Furthermore, a form in the policy entitled “Garage and Dealers Section” shows that liability insurance coverage with limits in the amount of $1,000,000 is provided under the policy for autos included in “Auto Symbol” 29. A legend at the bottom of the form indicates that auto symbol 29 includes “non-owned autos used in garage bus.”
Because the policy itself offered automobile liability insurance, the insurance company was obligated under Arkansas law, pursuant to Ark. Code Ann. § 23-89-403(a), to offer uninsured motorist coverage.
For appellant’s second point on appeal, it argues that even if this court finds that the policy offered automobile liability insurance, it is still not responsible for the statutory minimum required because Madlock rejected the uninsured motorist coverage. Both parties admit that the insurance was offered. However, the appel-lee argues that the rejection was neither a written rejection nor was it a clear, intentional and knowing rejection, as required by Arkansas law.
Subsection (2) of Ark. Code Ann. § 23-89-403 states:
(2) However, the coverage required under this section shall not be applicable where any insured named in the policy shall reject the coverage, and this rejection shall continue until withdrawn in writing by the insured.

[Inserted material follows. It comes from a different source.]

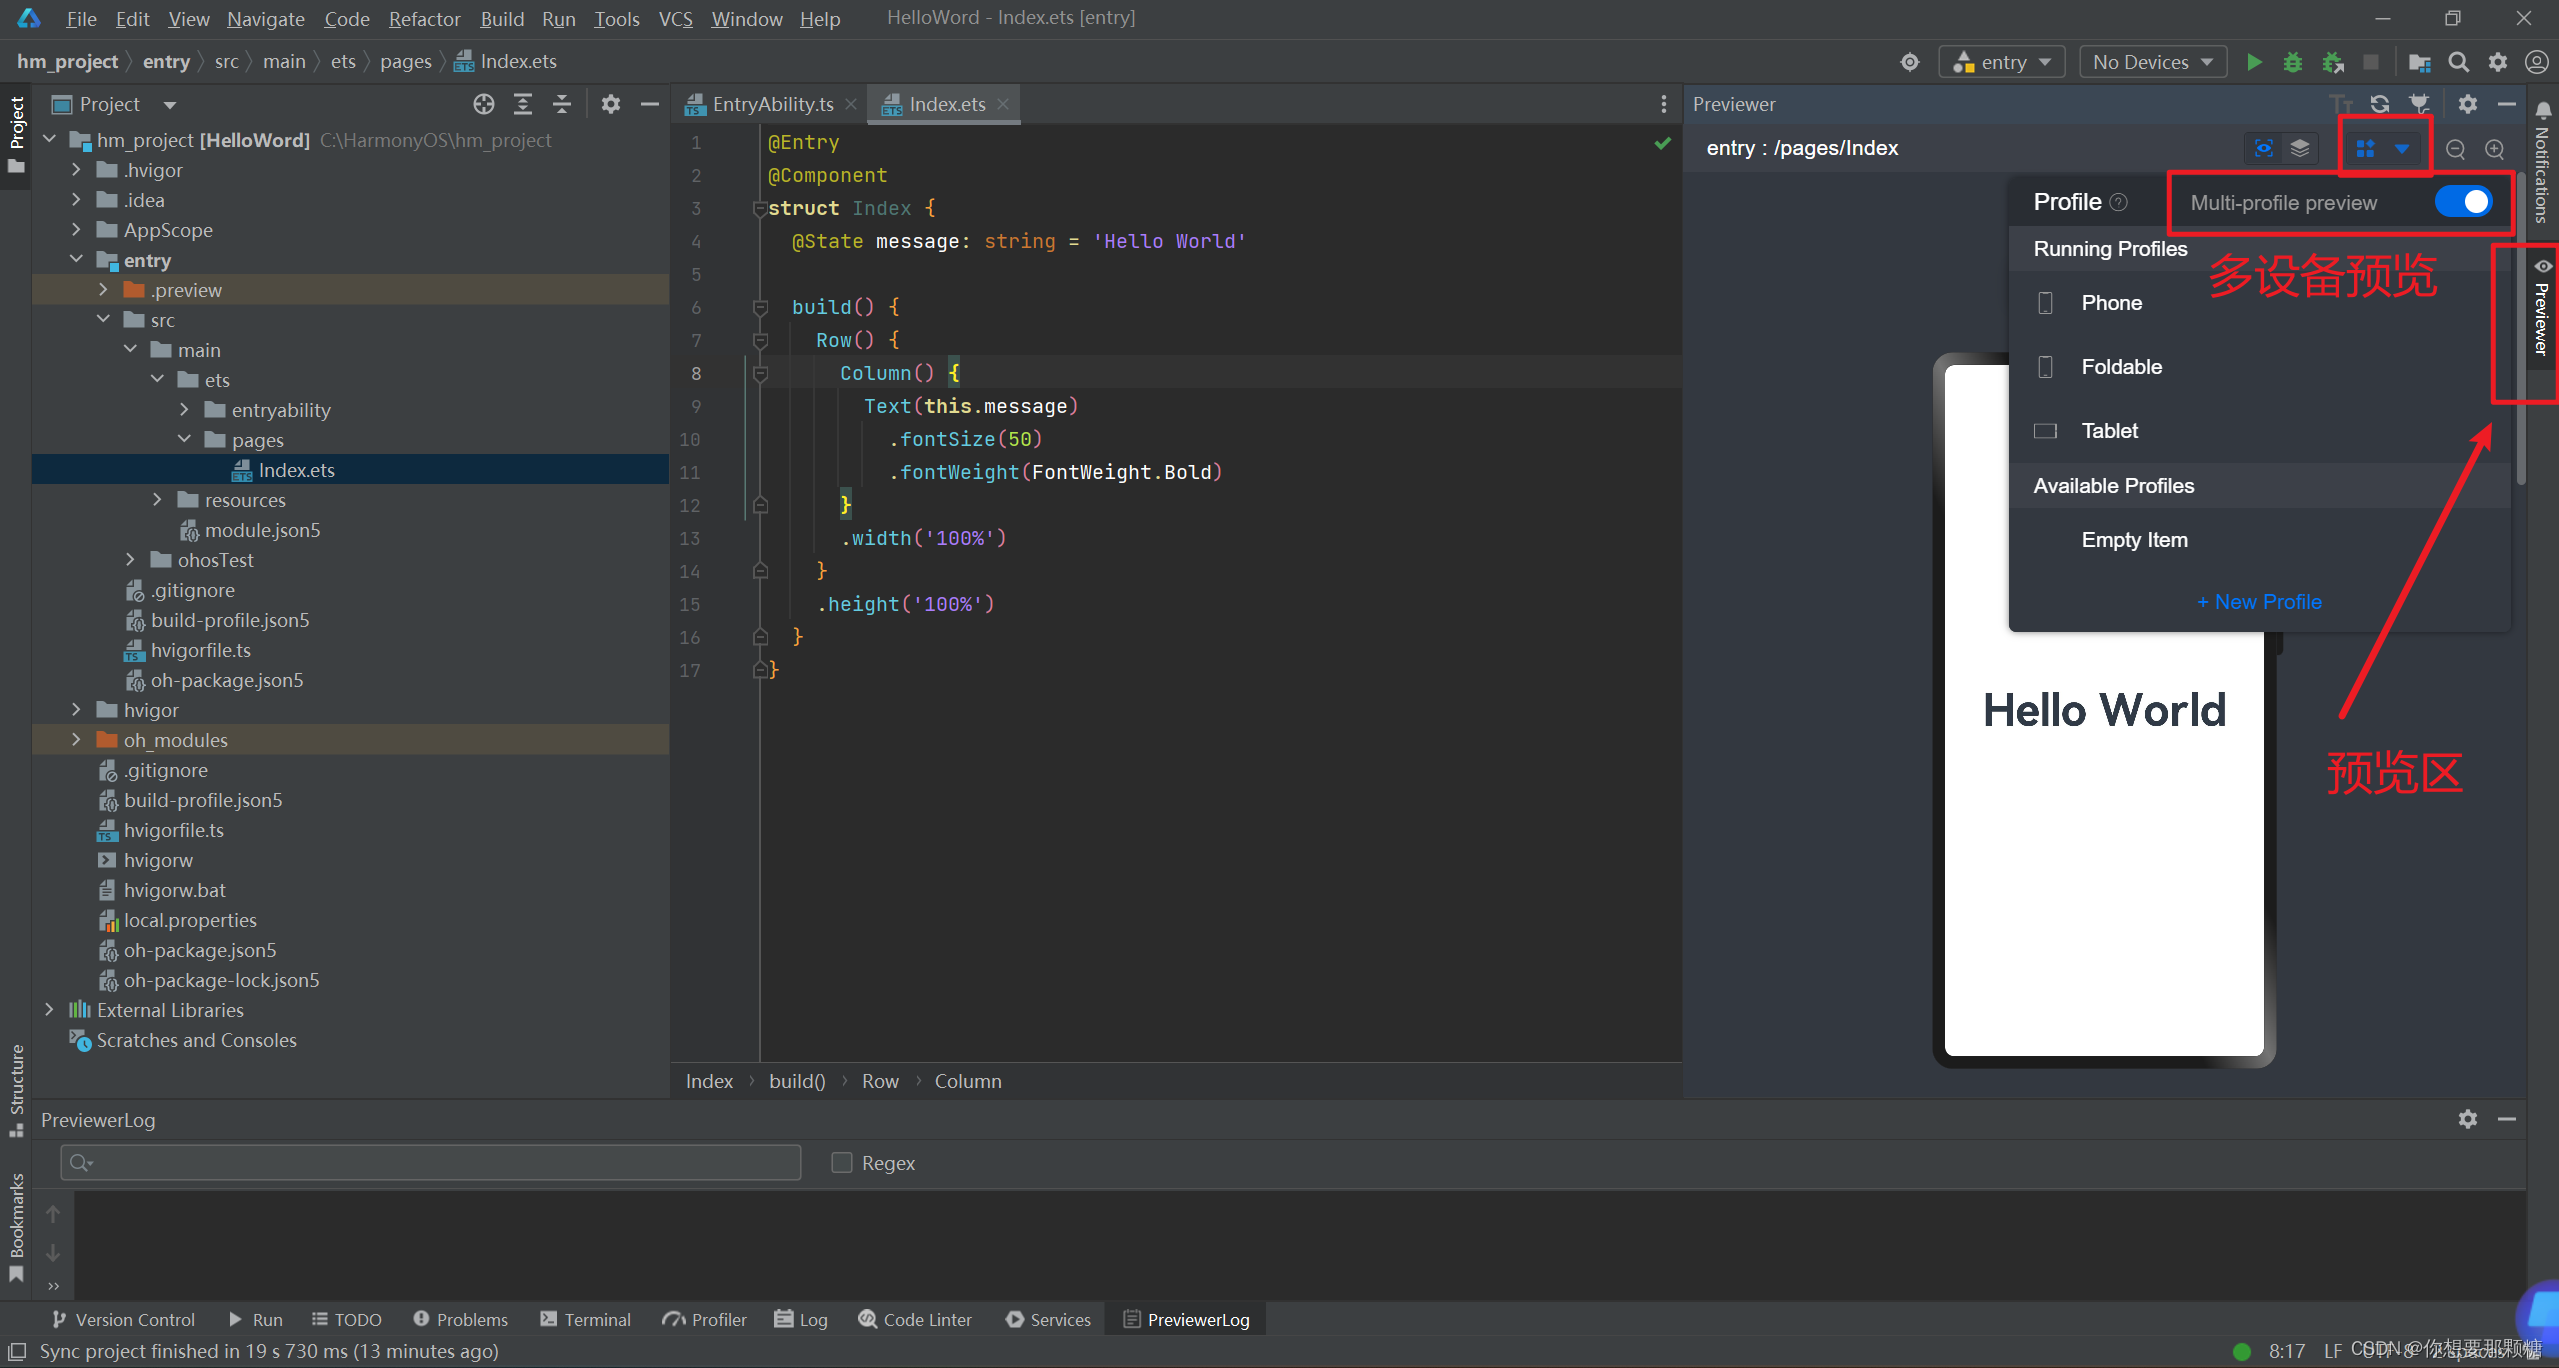
Task: Expand the resources folder
Action: coord(157,500)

The parties’ stipulation of facts stated:
Ininsured [sic] motorist coverage was offered to Kenneth Madlock doing business as Madlock’s Autoglass & Bodyshop in Hope, Arkansas when Mr. Madlock renewed his policy with his local agent, Anderson-Frazier Insurance Company of Hope, Arkansas. Mr. Madlock did not have uninsured motorist coverage under his policy, and Mr. Madlock requested that his coverage under the new policy (Columbia Insurance) be issued with the same coverages as Madlock previously had — i.e., without uninsured motorist coverage.
There is no dispute as to whether the coverage was offered. However, as we read the stipulation, it merely says that Madlock stated that he wanted to renew the policy with the same coverage as his previous policy, which, as both parties admit, did not include uninsured motorist coverage. Therefore, we do not believe that the stipulation provides a basis for the trial court’s determination that there was not “a clear, intentional and knowing, written or verbal, rejection of uninsured motorist coverage.” From the briefs presented and the stipulation, we are unable to determine how and from what evidence the trail court concluded that Madlock had or had not rejected the coverage. Therefore, a fact issue remains as to whether Madlock rejected the coverage. Because this finding by the trial court was clearly erroneous, we reverse as to this point and hold that the appellee was not entitled to a judgment as a matter of law.
Affirmed in part and reversed and remanded in part.